**Page excerpt:**
[Start of section]

Veh_init_config(x_veh=0, y_veh=0, s_veh=0, n_veh=0, psi_veh=0, vel_veh=0, theta_wheel=0)

Initialize vehicle state

State:

• Vehicle position on environment
• Velocity
• Heading angle

Veh_lat_driven(u_steer)

Simulate lateral vehicle behavior according to driver’s input

Args:

• u_steer: steering input [-]

Return:

• the_wheel: wheel heading angle [rad]

Include:

• Mod_Veh(Veh_lat_dynamics): Calculate wheel dynamics

Veh_lat_dynamics(the_wheel, u_steer)

Calculate lateral vehicle dynamics

Dynamics:

the_wheel_dot = (u_steer - the_wheel) / lat_dynamic_coeff
...

Args:

• u_steer: steering input of driver [-]
• the_wheel: longitudinal drag force from Drag_system, Brake_system [N]

Return:

• the_wheel: vehicle velocity [m/s]

Veh_lon_driven(u_acc, u_brake)

Simulate longitudinal vehicle behavior according to driver’s input

Calculate total drag force from Drag_system in vehicle module

Determine driven force from Acc_system and Brake_system in vehicle module

Drive Lon_equivalence function in body module

Args:

• u_acc: Acceleration pedal position [-]
• u_brake: Brake pedal position [-]

Return:

• veh_vel: Vehicle velocity [m/s]
• s, n position: Road relative vehicle position [m]
• psi_veh: Vehicle heading angle [rad]

Include:

• Mod_Veh(Acc_system, Brake_system, Drag_system, Veh_lon_dynamics): Determine driven torque
• Mod_Body(Lon_equivalence): Calculate vehicle rotational dynamics
• Mod_Power(Motor_driven): Determine motor driven torque

Veh_lon_dynamics(f_lon, f_drag, vel_veh)

[End of section]

**Pixel coordinate grounding data:**
[Start of section]

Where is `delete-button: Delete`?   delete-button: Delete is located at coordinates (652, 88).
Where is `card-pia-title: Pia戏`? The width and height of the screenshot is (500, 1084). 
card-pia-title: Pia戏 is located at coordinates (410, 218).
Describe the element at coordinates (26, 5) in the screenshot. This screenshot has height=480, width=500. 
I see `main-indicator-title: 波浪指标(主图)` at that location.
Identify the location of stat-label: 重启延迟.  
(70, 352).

[End of section]
[Start of section]

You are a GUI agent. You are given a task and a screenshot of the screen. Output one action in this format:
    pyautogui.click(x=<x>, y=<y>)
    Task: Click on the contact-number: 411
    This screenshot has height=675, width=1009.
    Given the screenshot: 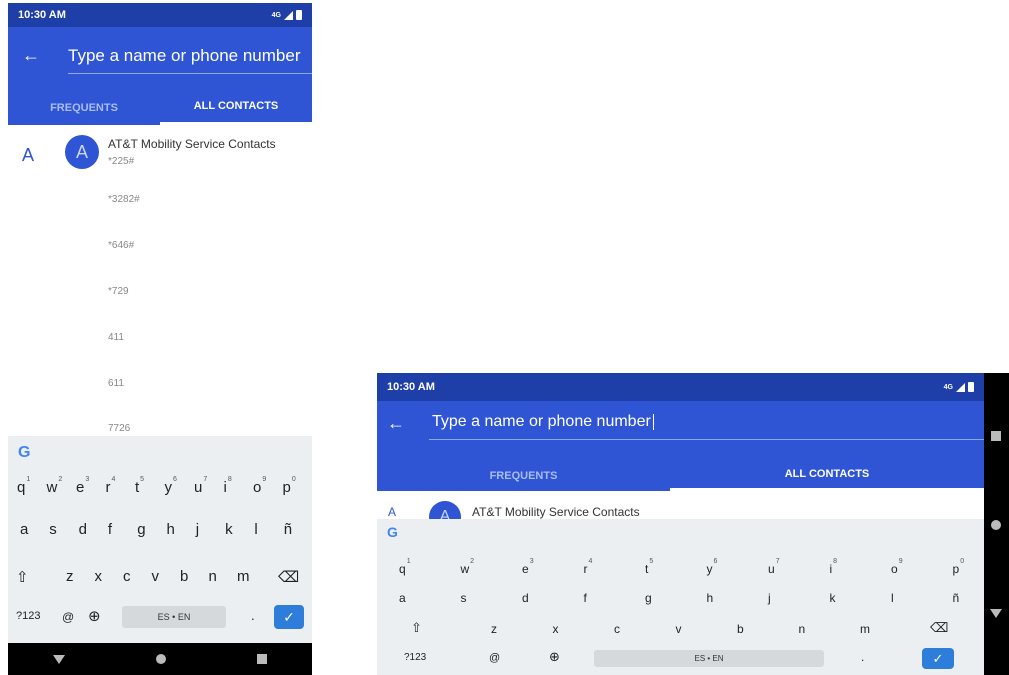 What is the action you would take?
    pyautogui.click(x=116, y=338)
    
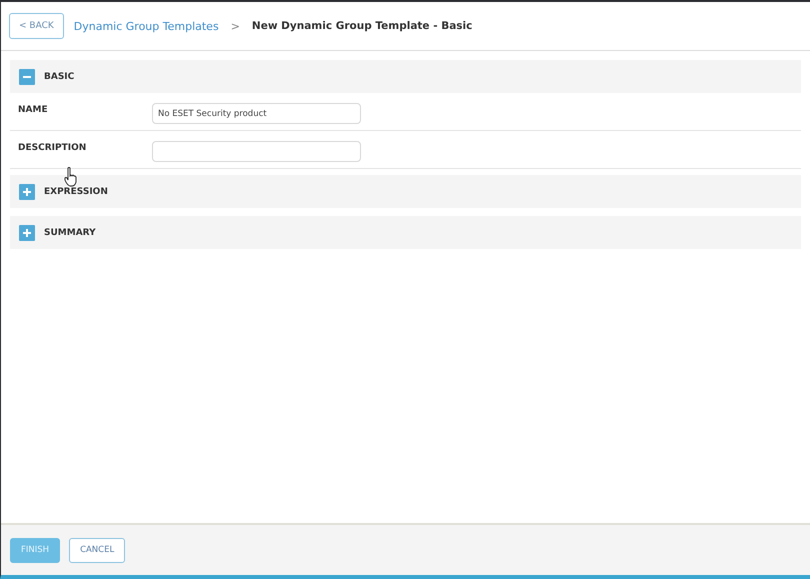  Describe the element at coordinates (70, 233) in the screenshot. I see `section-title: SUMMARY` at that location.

[End of section]

**What you will do:**
1. In the vehicle simulation excerpt, reproduce the part that opens with the words containing "the_wheel_dot = (u_steer" and closes with "Veh_lon_driven(u_acc, u_brake)", word for word.
2. From the records, write out word for word the part that opens with the line containing "coordinates (652, 88)." and closes with the line containing "card-pia-title: Pia戏 is".
The page excerpt and the records have no connection to each other.

**Responses for each task:**
1.
the_wheel_dot = (u_steer - the_wheel) / lat_dynamic_coeff
...

Args:

• u_steer: steering input of driver [-]
• the_wheel: longitudinal drag force from Drag_system, Brake_system [N]

Return:

• the_wheel: vehicle velocity [m/s]

Veh_lon_driven(u_acc, u_brake)

2.
Where is `delete-button: Delete`?   delete-button: Delete is located at coordinates (652, 88).
Where is `card-pia-title: Pia戏`? The width and height of the screenshot is (500, 1084). 
card-pia-title: Pia戏 is located at coordinates (410, 218).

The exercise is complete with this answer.